*WRITTEN TASK*. Convert the data below, everything from the line containing "Click the 'view and downl' text line" down to the line containing "pos(247,141)", both included, into a Markdown table with an Index column numbering each line and a Content column holding the line itself. Leave out blank lines and any lines outside that span.

--------------------------------------------------

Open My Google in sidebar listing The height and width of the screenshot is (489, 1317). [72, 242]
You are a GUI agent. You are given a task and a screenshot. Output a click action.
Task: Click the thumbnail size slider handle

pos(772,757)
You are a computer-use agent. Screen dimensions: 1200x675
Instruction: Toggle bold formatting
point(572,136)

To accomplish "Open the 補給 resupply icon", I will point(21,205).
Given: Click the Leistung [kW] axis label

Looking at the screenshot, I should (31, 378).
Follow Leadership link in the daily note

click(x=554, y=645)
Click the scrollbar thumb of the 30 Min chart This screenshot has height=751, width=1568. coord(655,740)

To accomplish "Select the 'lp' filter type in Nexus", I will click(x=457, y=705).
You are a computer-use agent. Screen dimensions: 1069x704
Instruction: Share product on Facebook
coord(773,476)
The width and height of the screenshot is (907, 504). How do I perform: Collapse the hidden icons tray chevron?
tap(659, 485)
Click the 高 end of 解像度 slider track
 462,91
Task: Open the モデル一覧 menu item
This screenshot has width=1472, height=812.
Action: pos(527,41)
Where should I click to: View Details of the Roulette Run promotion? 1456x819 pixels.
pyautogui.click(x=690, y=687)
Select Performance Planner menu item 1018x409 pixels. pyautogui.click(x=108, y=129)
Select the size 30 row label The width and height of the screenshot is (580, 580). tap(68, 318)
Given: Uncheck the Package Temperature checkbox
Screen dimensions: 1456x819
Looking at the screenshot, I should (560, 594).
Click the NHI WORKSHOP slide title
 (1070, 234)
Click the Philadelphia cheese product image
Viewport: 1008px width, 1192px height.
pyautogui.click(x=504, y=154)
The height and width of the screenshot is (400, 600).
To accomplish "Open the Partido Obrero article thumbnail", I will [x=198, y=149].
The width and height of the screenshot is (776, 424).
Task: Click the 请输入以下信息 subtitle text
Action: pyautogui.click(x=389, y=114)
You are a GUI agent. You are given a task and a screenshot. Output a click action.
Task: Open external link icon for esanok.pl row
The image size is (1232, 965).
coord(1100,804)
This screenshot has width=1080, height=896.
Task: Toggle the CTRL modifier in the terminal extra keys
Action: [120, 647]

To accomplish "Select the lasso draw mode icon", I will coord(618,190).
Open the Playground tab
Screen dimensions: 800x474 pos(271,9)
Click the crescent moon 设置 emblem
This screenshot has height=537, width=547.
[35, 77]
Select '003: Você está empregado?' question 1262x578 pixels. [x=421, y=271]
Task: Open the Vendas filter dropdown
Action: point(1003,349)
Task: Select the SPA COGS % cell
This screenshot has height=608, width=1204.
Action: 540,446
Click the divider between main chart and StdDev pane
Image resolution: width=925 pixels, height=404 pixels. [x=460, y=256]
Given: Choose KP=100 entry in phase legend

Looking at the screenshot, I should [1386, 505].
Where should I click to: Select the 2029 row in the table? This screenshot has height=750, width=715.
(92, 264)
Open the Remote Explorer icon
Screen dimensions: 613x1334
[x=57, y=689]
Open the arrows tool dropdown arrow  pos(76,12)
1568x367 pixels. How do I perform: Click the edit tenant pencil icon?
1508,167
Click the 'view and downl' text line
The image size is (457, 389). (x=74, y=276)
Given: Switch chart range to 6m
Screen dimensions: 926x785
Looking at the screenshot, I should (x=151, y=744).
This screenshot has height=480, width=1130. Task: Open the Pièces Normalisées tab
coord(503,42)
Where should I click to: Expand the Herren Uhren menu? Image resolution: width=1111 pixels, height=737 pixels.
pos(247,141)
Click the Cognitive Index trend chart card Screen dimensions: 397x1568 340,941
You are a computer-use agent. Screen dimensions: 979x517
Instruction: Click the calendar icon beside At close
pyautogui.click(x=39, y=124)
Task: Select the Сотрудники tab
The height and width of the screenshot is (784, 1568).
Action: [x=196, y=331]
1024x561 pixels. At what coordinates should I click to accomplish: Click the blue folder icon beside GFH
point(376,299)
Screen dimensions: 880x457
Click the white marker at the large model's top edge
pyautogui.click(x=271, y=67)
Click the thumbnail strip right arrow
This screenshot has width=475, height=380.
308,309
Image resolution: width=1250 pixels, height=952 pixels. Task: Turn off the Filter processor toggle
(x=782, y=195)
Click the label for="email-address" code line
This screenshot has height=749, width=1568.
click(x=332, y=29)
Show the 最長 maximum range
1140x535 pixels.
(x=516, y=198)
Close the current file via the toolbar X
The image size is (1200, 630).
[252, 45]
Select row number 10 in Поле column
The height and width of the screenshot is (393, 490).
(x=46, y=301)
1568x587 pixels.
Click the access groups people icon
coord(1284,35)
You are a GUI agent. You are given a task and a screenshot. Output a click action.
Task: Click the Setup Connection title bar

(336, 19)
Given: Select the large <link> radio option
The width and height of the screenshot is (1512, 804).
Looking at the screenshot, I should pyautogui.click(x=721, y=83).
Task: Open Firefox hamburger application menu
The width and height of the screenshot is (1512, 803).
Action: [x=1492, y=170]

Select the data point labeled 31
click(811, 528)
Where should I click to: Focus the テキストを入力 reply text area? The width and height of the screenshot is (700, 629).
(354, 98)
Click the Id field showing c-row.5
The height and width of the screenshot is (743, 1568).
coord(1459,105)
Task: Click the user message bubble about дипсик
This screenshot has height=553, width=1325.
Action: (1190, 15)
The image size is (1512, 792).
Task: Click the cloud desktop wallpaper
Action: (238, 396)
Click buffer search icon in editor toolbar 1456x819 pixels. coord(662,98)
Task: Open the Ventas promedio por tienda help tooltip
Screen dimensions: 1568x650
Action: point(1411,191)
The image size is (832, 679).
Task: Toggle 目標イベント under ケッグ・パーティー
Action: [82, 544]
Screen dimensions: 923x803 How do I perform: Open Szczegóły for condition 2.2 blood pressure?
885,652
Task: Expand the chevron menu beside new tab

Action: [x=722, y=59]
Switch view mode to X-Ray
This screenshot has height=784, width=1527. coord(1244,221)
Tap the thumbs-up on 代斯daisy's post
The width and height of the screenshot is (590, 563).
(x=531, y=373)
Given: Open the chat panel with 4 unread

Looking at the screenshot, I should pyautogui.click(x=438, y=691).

--------------------------------------------------

*RESPONSE BELOW*.
| Index | Content |
|---|---|
| 1 | Click the 'view and downl' text line |
| 2 | The image size is (457, 389). (x=74, y=276) |
| 3 | Given: Switch chart range to 6m |
| 4 | Screen dimensions: 926x785 |
| 5 | Looking at the screenshot, I should (x=151, y=744). |
| 6 | This screenshot has height=480, width=1130. Task: Open the Pièces Normalisées tab |
| 7 | coord(503,42) |
| 8 | Where should I click to: Expand the Herren Uhren menu? Image resolution: width=1111 pixels, height=737 pixels. |
| 9 | pos(247,141) |